An absence of peripheral blood infection is not predictive of an absence of parasite in the placenta. Indeed, all venous blood samples from women with positive PCR results for placental blood displayed microscopically undetectable parasitemia, confirming the strong relationship between gestational malaria and submicroscopic placental and/or peripheral parasitemia at delivery [22]. In a study performed in Colombia, 94% of women with no HFTA tested negative at delivery [23]. Thus, the persistence of peripheral parasitemia at delivery is a matter of great concern. Nurses, obstetricians, and pregnant women should be informed on its potential impact on birth weight and its contribution to maternal anemia and puerperal malaria. Pregnant women should be regularly screened for malaria during pregnancy at least with microscopy or rapid diagnostic tests and treated if required. Most women presenting fever during visits to ANCs received an antimalarial drug, mostly quinine, which, unlike ACTs, is not active against ring-stage parasites. ACTs have been shown to decrease cumulative parasite biomass and to prevent high levels of hemozoin deposition in the placenta [26]. Their use from the second trimester, a period with a high frequency of pregnancy associated malaria, should be encouraged.

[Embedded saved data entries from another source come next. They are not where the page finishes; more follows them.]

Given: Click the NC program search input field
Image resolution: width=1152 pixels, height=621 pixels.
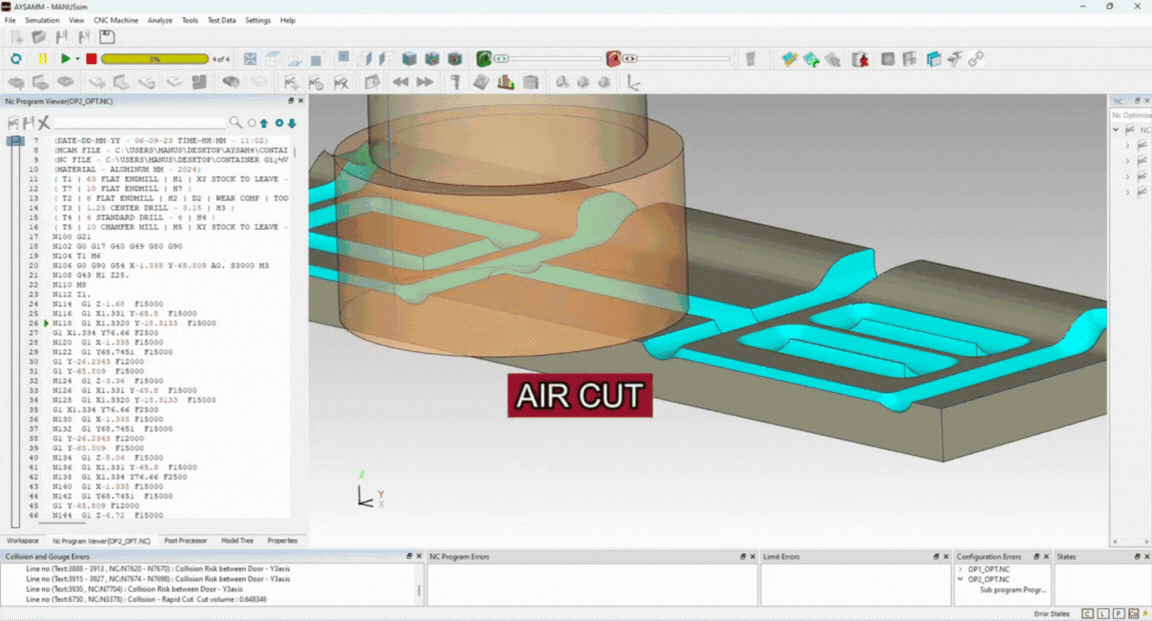Looking at the screenshot, I should pos(140,123).

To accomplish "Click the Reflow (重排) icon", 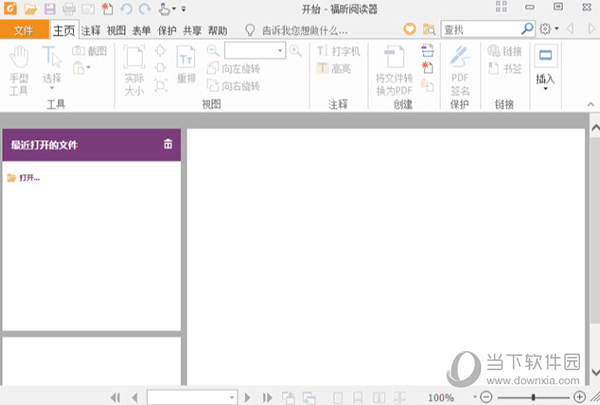I will (x=186, y=68).
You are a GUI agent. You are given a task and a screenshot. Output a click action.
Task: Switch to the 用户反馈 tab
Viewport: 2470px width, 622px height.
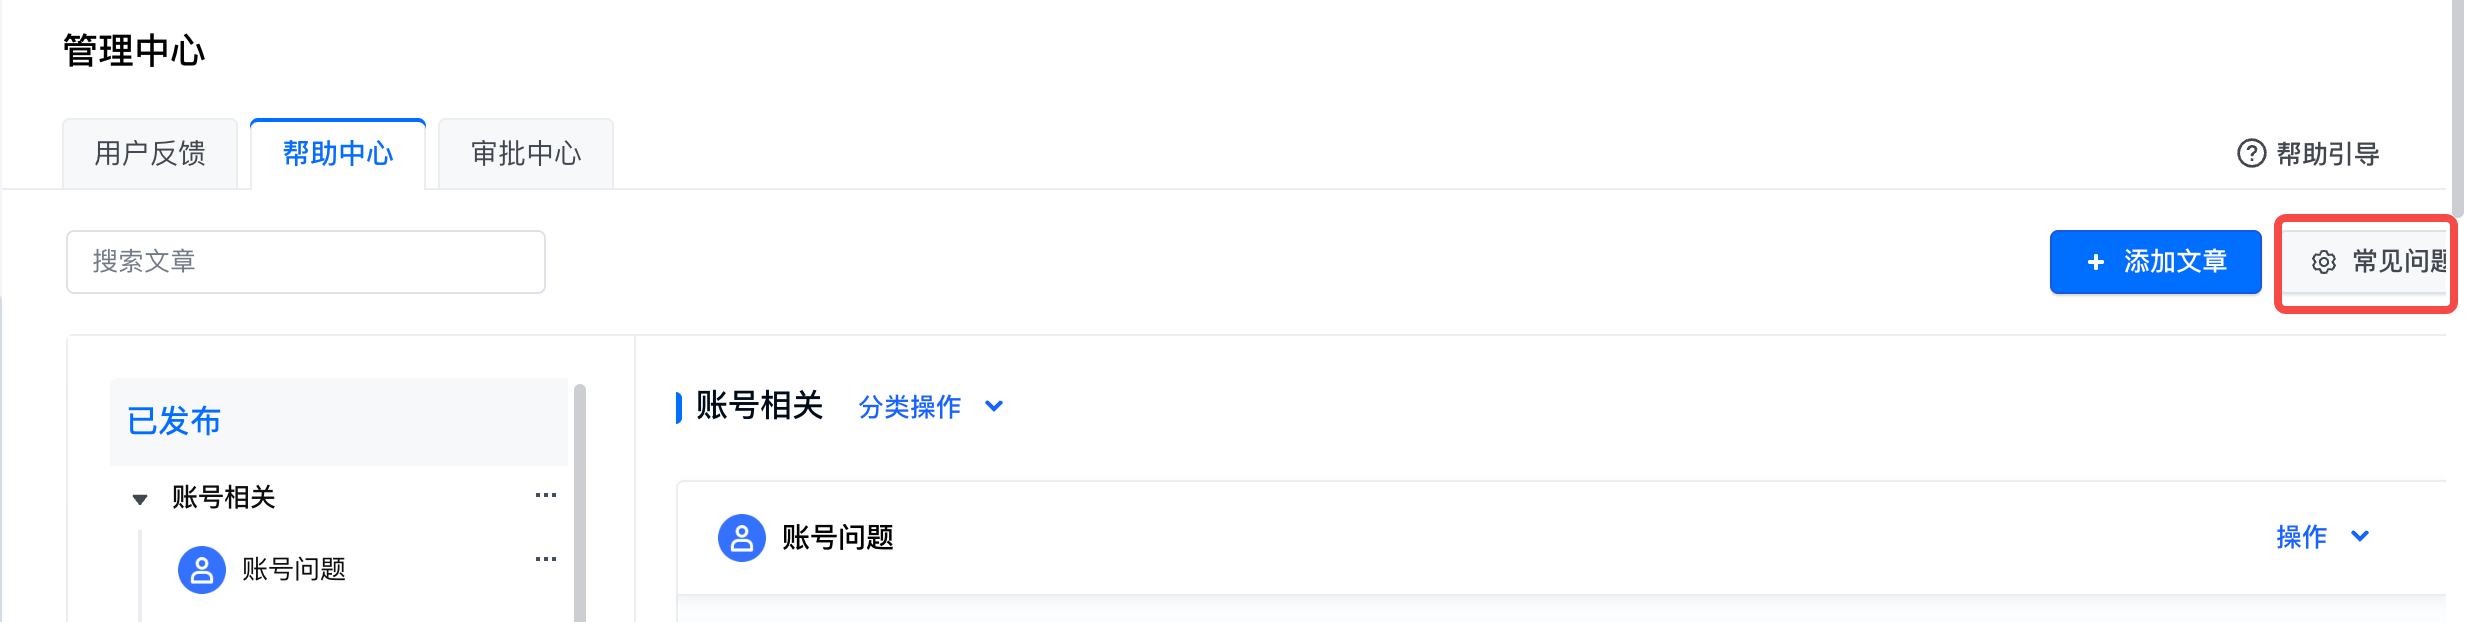point(150,154)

Another surprising result is the lack of effect of IPTp-SP coverage on the frequency of submicroscopic infection. This finding may reflect the small size of the sample used for PCR analysis. However, most of the women included in 2011 received only two doses of IPTp-SP, which is now known not to have a significant impact on microscopic or submicroscopic P. falciparum parasitemia [15, 25]. Indeed, the administration of two doses of SP seems to be sufficient to decrease parasite density but not to achieve complete clearance, as reported elsewhere [15, 27]. The administration of too low dose of SP and the high frequency of molecular markers of SP resistance in circulating isolates may partly account for the observed residual parasitemia [15, 27, 28]. Treatment with SP generally leads to the development of resistance [6], and clearance of the resident parasite therefore takes longer than clearance of sensitive strains. This could lead to persistence of the parasite at low densities not detectable by conventional microscopy. Between 2005 and 2011, the frequency of dhfr/dhps multiple mutations in isolates from pregnant women increased significantly, with the proportion of isolates displaying such mutations reaching more than 85% (Bouyou-Akotet submitted). Gametocytemia in the absence of asexual forms and the persistence of nucleic acids after parasite clearance may also yield positive test results.

5. Conclusion

In summary, these data highlight the high frequency of submicroscopic peripheral and placental P. falciparum infection, probably due to residual uncleared gestational infections. Discordant results for peripheral and placental blood seem to be otherwise infrequent. There is a need for accurate diagnostic tools for regular antenatal screening, to promote the early detection and prompt treatment of malaria episodes during pregnancy.

Conflict of Interests

All authors declare that they have no competing interests.

Authors’ Contribution

The study was initiated by Marielle K. Bouyou-Akotet. Marie L. Tshibola Mbuyi, Marielle K. Bouyou-Akotet, and Denise P. Mawili-Mboumba were responsible for data analysis and writing up of the results. Marie L. Tshibola Mbuyi was responsible for the PCR analysis and wrote the first draft of the paper. Marielle K. Bouyou-Akotet assisted in the writing up and making critical revisions to the paper. All authors read and approved the final paper.

Acknowledgments

The authors are grateful to the women who participated in this study. The autors also thank the staff of the obstetric department of the Center Hospitalier de Libreville for their participation and collaboration.